A year later, Matisse made another sketch, this time of a completely nude figure.
Nude in the mirror (1924)
I do not know if there is a corresponding painting, never seen it in catalogs.
Matisse didn’t start painting more mirrors after this oriental series, but perhaps some ideas stick; many years later he painted another ‘criminal photo’ portrait with a mirror, this time also exaggerated by a striped, jail-robe-like dress of the model:
La reflection (1935)
On yet another late work the model is also reflected in a mirror, but she’s not even leaning on it, she just stands by the mirror, even more detached from it:
Nude in white peignoir standing by the mirror (1937)
Is this the same closet as before? or did Matisse buy a separate large mirror for the studio? Most likely, the second – we see a similar mirror (the large one, and in the yellow frame) in the other works of late 1930’s:
Woman in blue dress before a mirror (1937)
And again in another painting:
Reading woman on a black background (1939)
It is likely that the house had yet atoner mirror, above a fireplace, although I am not completely sure:
Nude standing by a mantelpiece (1936)
This fireplace appears in another, earlier work, but here we hardly see even the traces of a mirror (if it existed at all; it could be a mantlepiece with the paintings):
The Moorish screen (1920)
There was another mirror in the life/art of Matisse; we see it first in one of his early works; as with most of his mirrors it doesn’t ‘do’ any mirror works.

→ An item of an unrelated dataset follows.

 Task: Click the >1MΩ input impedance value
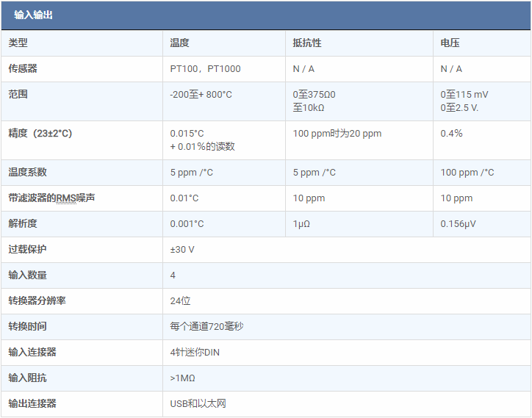coord(182,378)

The Painter and His Model (1917)
This mirror will also appear in two other studies for his oriental series, and I guess mostly because of its rich frame:
Seated Odalisque, Left Knee Bent (1928)
Decorative Figure on an Ornamental Background (1926)
As I wrote, the Matisse’s models do not look in the mirror; it is the master who looked at them, and at their reflections. There is one exception from this ‘rule’:
Dancer Reflected in the Mirror (Danseuse reflétée dans la glace) (1927)
In the middle of the 1930s Matisse made a series of drawing where we also see a few mirrors:
Reclining nude. The painter and his model (1935)
Modeling in the mirror (1936)
Self-portrait with nude at the mirror (1937)
I know that there are more of those, but it’s difficult to find them online, and I need to wait till the moment when I get a book or a catalogue, specifically focussed on his drawings.
It is a pity that at some point Matisse stopped using mirrors in his works – I know of no work of his later, graphical period, which would have mirror(s) in it. It would be great to see, for example, how he would depict mirrors in his cut-out series (below is my own imaginative creation):
This is my short story about
cabbages, and kings, Matisse, his nudes, their deprivation of self-reflective practices, as well as about the place of mirrors in the interiors of our lives.
I’d love to come back to Matisse and his mirrors later; his drawings is a really interesting case, but I need to gather more cases.